- Texte fourni
Le sommet G7 au Château Elmau en Bavière les 7 et 8 juin prochains, s’annonce comme un grand affrontement entre les puissants du monde, la police allemande et les manifestants qui dénoncent ce show inutile et onéreux. Les G7 devraient se réunir sur une plate-forme pétrolière en haute mer...

(KL) – Est-ce qu’un sommet G7 (ou G8 ou G20) a jamais donné un résultat concret ou utile ? Si l’on se souvient du dernier sommet G8 en Allemagne, à Heiligendamm sur les côtes de la Mer Baltique, on se souvient surtout d’un coût de plus de 100 millions d’euros, d’un Nicolas Sarkozy complètement bourré et de la création très médiatisée d’un «Fonds Afrique» doté de 50 milliards d’euros – qui n’a jamais vu le jour. A une époque où l’argent manque partout, il conviendrait de réfléchir si de tels sommets onéreux et totalement inutiles doivent vraiment être organisés. Ou s’il ne serait pas mieux de les organiser sur des plate-formes pétrolières que les chefs d’états et de gouvernements pourraient rallier par hélicoptère et où les frais pour les mesures de sécurité ne dépasseraient pas une poignée de millions.

- Consigne
Traduisez en anglais, s'il vous plaît, cette phrase tirée du texte sur le sommet du G7 : « A une époque où l'argent manque partout, il conviendrait de réfléchir si de tels sommets onéreux et totalement inutiles doivent vraiment être organisés. » Les données qui suivent n'ont aucun rapport avec le texte sur le sommet du G7.

Données enregistrées:
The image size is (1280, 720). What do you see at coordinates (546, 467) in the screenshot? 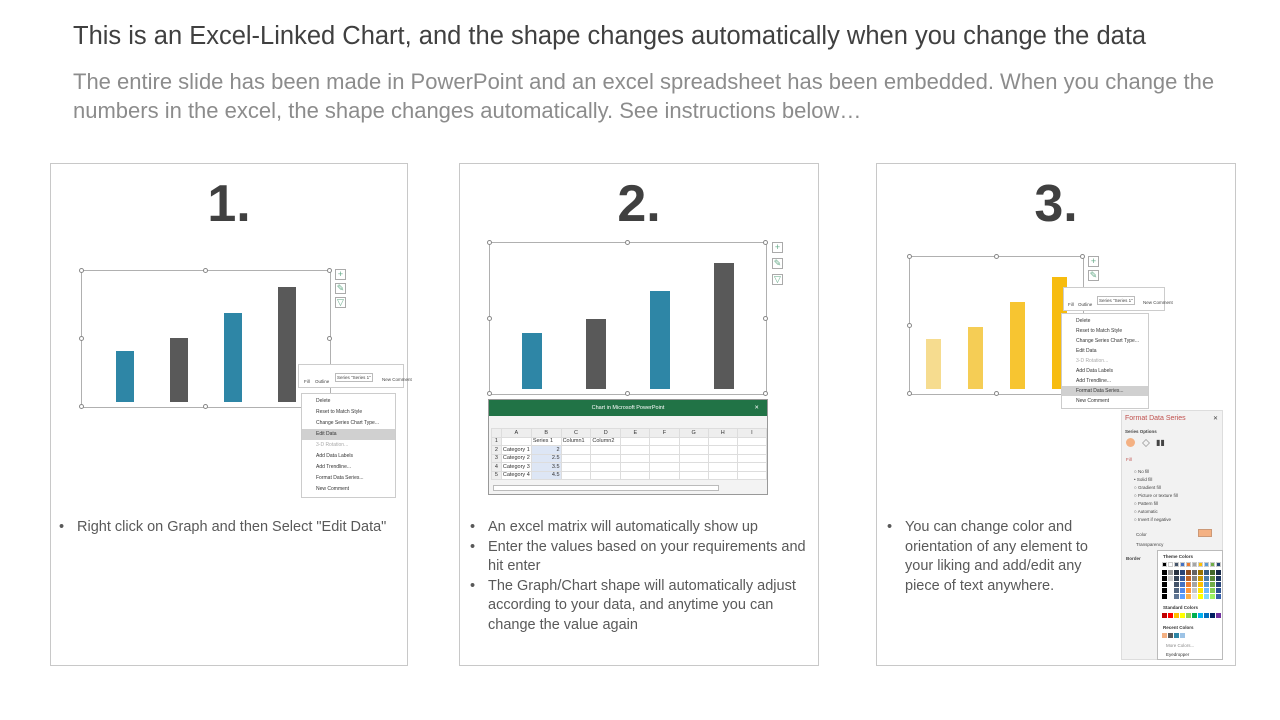
I see `excel-cell: 3.5` at bounding box center [546, 467]. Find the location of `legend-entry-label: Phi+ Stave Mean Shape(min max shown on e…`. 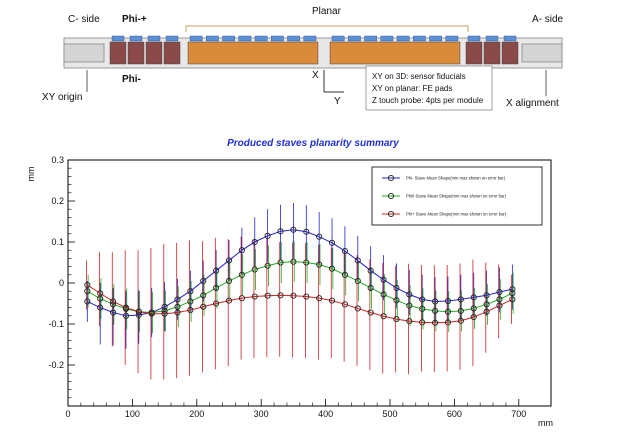

legend-entry-label: Phi+ Stave Mean Shape(min max shown on e… is located at coordinates (456, 214).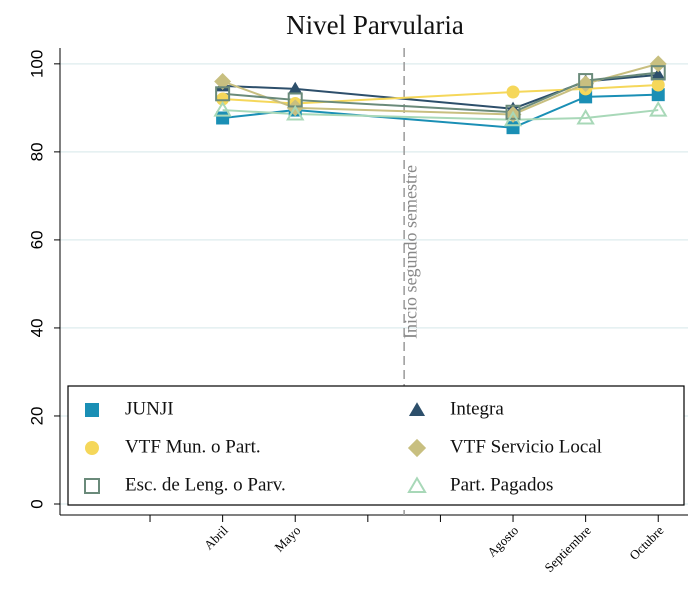  Describe the element at coordinates (646, 542) in the screenshot. I see `x-tick-label: Octubre` at that location.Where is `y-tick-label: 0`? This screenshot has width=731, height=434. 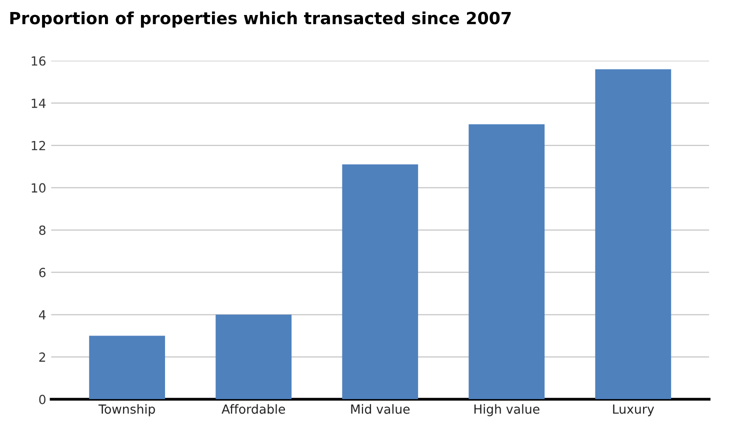
y-tick-label: 0 is located at coordinates (42, 399).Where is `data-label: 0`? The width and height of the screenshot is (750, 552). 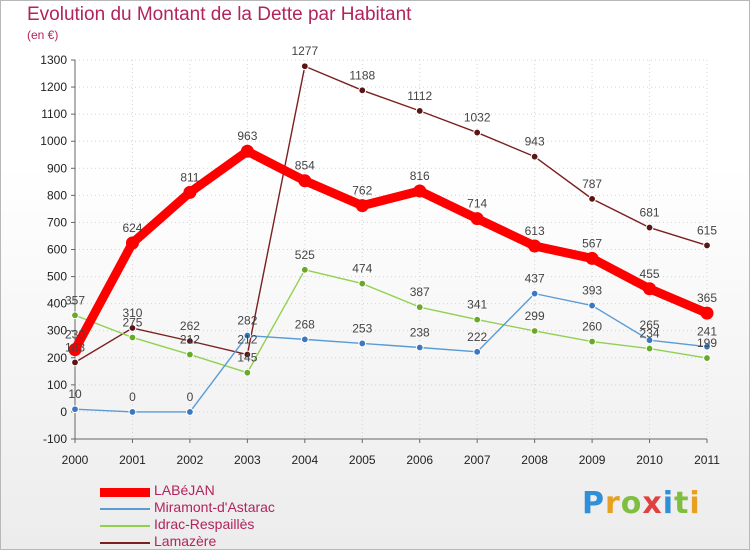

- Réponse attendue
At a time when money is short everywhere, it would be worth considering whether such costly and utterly useless summits really need to be held.